In the last two decades Italy implemented a number of reforms of the public pay-as-you-go (PAYG) scheme that curtailed future pensions. Governments therefore felt the need to increase the number of workers contributing to fully funded (FF) schemes to offset the expected fall in public pensions. In the private sector an existing saving fund, the severance pay scheme (Trattamento di fine rapporto or TFR) was used to expand the anaemic existing FF pillar. The macroeconomic content of the reform seems fragile since the economy’s amount of precautionary saving has not changed. The question is why a bolder reform aiming at creating an additional new old-age saving scheme has not been attempted by the Italian Government. The answer presumably has to do with troubles surrounding the macroeconomics of pension reforms, in particular the difficulties of setting up a FF scheme from scratch or by diverting resources from an existing PAYG program.

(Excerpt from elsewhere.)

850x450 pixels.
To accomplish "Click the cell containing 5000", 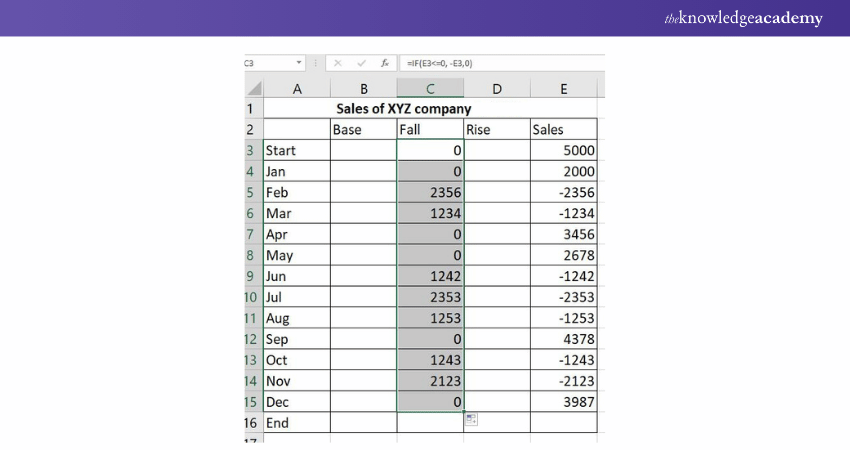I will point(563,150).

Not surprisingly, no reform was attempted in the public sector where the TFR works on a PAYG basis. An ancillary argument to defend the reform relies on presumed higher returns from private pension funds (PFs) compared to the old TFR. In this light, the paper examines the non-exiting financial performance of the PFs. The instability of financial markets, even before the current crises, and the fondness of workers for the old TFR are finally used to explain the low popularity of the reform. All in all, the reform seems to be more in the nature of political window-dressing, consisting in a change in management of an existing saving fund, in order to show that something has been done to preserve the future standard of living of retirees.

Suggested Citation

  • Sergio Cesaratto, 2011. "The macroeconomics of pension reform: The case of severance pay reform in Italy," European Journal of Economics and Economic Policies: Intervention, Edward Elgar Publishing, vol. 8(1), pages 69-89.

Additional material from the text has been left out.